Давыдка, хоть и не соображал вовсе, решения умел принимать молниеносные. Нужно было этого черта спасти для пользы самого Мастера. Это ведь не каждый день черт просто говорить умеет — гурии там, не гурии, это все у них могут, а вот чтоб сказать доброе слово о барине из Выползова, об отце родном и мастере!..

— Слушай, ты сюда надолго?..

— Я сюда насовсем, — вздохнул черт, — меня свои же везде достали. Одна дорога осталась — к Богу Чертовару на чертоварню! Если свои не понимают, пусть лучше истинный бог чертей и бесов меня на части разберет и в дело использует.

— Слушай, — деловито сказал Давыдка, бросив записи и привставая, — ты давай перестань так говорить красиво.
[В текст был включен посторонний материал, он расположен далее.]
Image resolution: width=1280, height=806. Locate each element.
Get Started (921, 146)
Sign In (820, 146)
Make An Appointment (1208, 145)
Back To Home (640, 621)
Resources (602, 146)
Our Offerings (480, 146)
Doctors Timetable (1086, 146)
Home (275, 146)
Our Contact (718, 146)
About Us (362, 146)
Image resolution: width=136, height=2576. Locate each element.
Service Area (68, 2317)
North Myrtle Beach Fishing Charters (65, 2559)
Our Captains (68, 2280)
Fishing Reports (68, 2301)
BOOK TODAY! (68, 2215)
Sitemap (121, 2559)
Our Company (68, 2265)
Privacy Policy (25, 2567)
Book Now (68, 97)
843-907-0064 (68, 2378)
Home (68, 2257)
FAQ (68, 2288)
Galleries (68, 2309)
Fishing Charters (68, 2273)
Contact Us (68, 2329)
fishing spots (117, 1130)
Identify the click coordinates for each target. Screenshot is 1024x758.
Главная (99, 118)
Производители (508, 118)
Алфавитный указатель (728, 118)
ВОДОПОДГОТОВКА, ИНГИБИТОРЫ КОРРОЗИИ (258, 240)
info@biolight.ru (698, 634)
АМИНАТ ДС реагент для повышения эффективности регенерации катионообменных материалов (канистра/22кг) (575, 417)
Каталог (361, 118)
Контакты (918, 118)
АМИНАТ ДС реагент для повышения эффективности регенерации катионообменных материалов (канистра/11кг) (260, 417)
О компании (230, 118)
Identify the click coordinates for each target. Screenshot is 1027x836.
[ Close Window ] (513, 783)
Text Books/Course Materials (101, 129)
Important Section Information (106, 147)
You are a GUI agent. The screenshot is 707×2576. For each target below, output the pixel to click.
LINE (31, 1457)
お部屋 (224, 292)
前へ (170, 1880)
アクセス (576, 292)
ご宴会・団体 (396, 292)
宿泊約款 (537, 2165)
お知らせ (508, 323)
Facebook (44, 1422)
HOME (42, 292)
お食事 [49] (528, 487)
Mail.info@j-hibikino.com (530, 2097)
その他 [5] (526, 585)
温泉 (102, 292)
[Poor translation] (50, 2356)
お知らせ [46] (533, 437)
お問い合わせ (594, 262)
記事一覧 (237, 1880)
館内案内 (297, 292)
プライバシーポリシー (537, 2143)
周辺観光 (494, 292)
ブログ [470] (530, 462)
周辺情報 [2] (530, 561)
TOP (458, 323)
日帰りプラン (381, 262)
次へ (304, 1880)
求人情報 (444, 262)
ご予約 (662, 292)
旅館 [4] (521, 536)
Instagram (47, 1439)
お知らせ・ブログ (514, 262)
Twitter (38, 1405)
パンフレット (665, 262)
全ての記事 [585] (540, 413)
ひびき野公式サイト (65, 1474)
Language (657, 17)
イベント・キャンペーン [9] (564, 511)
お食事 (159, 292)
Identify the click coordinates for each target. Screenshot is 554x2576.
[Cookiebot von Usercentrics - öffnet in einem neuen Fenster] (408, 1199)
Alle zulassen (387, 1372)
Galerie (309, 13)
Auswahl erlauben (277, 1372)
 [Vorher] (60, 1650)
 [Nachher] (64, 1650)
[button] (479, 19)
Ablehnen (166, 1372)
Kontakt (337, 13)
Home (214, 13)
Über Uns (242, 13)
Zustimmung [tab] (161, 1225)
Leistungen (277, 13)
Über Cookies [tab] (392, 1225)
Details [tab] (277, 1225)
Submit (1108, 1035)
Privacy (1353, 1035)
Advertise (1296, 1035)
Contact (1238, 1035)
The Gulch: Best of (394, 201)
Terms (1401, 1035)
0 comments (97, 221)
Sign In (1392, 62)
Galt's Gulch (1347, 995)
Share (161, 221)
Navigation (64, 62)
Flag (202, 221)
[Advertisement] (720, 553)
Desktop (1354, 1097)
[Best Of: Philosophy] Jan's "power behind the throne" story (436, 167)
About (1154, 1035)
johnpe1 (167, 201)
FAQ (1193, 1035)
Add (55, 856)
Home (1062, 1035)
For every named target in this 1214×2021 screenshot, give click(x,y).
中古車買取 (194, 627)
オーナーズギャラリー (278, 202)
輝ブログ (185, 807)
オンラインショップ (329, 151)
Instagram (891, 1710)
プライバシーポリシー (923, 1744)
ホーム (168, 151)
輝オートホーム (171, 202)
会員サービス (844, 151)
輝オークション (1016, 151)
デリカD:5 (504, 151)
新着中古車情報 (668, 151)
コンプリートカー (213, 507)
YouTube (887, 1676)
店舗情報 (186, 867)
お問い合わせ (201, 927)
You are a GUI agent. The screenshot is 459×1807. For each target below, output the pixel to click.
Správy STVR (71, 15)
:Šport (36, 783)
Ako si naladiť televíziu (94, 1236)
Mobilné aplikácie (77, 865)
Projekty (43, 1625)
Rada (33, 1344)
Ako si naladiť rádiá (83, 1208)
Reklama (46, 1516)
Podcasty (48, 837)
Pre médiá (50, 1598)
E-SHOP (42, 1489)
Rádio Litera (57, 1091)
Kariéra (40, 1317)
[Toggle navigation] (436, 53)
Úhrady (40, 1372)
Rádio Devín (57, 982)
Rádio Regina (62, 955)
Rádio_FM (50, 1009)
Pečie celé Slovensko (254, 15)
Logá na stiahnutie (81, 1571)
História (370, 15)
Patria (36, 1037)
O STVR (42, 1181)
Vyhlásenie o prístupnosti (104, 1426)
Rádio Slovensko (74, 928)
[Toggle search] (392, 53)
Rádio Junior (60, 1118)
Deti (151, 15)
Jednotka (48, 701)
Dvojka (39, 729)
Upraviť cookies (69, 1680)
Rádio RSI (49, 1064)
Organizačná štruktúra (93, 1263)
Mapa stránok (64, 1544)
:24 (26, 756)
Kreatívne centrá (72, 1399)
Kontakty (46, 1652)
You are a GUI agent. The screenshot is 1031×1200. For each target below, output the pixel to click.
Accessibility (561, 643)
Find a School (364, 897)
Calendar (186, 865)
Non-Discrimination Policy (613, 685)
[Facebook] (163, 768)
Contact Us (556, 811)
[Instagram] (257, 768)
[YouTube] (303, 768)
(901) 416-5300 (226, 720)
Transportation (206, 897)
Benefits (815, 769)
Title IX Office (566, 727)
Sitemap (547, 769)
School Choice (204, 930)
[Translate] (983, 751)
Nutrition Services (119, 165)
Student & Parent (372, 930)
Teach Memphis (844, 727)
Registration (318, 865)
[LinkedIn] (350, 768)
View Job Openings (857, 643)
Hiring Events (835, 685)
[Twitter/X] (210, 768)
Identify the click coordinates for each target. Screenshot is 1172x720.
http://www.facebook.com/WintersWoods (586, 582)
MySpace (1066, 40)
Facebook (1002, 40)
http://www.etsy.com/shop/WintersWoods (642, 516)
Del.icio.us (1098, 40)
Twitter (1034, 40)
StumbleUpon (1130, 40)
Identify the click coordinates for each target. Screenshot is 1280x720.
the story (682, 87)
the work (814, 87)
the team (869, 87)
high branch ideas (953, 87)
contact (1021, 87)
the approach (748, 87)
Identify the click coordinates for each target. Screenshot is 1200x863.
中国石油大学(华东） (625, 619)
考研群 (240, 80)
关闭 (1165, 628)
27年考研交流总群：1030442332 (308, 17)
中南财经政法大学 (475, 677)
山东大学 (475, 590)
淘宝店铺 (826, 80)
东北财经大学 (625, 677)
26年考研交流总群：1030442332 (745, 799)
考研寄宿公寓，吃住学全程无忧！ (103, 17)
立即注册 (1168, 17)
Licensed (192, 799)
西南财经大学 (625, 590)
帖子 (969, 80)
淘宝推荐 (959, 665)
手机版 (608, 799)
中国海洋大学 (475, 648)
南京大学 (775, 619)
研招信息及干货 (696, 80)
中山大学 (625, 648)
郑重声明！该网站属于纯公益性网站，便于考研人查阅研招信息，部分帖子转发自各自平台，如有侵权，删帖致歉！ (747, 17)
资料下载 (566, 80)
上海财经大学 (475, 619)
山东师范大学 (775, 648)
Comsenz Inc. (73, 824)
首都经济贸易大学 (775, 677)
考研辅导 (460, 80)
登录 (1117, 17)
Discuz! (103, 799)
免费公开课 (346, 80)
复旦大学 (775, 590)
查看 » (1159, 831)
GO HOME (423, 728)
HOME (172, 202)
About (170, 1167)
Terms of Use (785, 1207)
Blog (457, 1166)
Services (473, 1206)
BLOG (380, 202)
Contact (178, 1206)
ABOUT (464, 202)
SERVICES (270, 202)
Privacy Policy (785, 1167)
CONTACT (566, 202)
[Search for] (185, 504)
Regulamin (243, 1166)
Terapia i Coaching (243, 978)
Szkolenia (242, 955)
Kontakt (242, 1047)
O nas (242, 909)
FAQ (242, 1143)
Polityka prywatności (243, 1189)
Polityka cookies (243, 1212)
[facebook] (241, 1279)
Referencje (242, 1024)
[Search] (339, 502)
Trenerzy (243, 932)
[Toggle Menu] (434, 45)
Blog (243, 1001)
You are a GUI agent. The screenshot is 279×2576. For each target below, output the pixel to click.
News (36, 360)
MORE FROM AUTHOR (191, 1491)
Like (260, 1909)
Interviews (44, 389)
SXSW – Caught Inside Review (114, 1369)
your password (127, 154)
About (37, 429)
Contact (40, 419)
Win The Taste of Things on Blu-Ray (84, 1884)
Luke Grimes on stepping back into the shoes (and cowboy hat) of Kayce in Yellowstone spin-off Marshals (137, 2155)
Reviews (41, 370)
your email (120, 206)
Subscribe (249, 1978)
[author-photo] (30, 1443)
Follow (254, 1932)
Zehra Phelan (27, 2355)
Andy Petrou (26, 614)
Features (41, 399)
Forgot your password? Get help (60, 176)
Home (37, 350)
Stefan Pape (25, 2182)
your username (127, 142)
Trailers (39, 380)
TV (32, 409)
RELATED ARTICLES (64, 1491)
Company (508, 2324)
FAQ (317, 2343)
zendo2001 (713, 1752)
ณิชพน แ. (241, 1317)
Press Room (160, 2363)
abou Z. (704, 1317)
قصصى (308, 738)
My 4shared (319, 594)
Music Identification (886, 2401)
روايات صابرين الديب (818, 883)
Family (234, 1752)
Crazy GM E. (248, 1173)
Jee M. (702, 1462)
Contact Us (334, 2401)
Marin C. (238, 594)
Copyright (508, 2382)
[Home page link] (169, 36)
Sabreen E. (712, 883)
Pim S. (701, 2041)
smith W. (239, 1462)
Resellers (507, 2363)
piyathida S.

Ты давай плохо-плохо говори, как водяной, тогда мастер тебя за черта не посчитает. Будешь нам икру метать… — О том, что случилось с водяным Фердинандом, на чертоварне знали, не всё могли понять — но жалели его и сочувствовали ему. Шейла даже хотела Потятую Хрень переименовать в Хрень им. Икрометного Водяного Фердинанда, но Богдан запретил, чтоб соблазну меньше было. Ишь, обрушил всю запруду вместе с мельницей, так от жалоб мельника теперь продыху нет: лишили его средств к существованию. Хотел Богдан предложить мельнику идти в водоем икрометчиком, предложил мирно, как человеку, а тот возьми да заверещи, да помчись из Выползова на Арясин. Хотел там в электричку на Москву сесть, — так сколько раз садился, столько раз поезд у моста с рельс сходил. Запретили ему, — Арясин не выпускает, бывает такое, — предложили место, одно, потом другое, даже сторожем на китайское кладбище соглашались взять — а мельник ни в какую. Сидит в недославльском землячестве, дует луковую сивуху задарма, и жалуется, паскуда, на Богдана. Ох, дожалуется…

— Я икру не смогу, — грустно сказал черт, — я ж настоящий…

Давыдку прихватил приступ отчаяния. Он взлетел на верхнюю площадку лестницы. Он-то знал, куда и как жаловаться, кому челом бить. Он решил твердо: может он, Давыдка, и Козел Допущенный, может, и не знает столько слов, сколько индийский скворец — но такого, чтобы истинный почитатель таланта Великого Мастера Богдана пошел на мыло, допустить не имеет права.

Мобильного телефона Давыдке по чину не полагалось, но таковой имелся в моторизованной кибитке Матроны Дегтябристовны, которая стояла в лесу сразу за Безымянным ручьем, — в общем, совсем близко. Туда Давыдка и рванул, причем преступным образом забыл закрыть надломленную дверь чертога.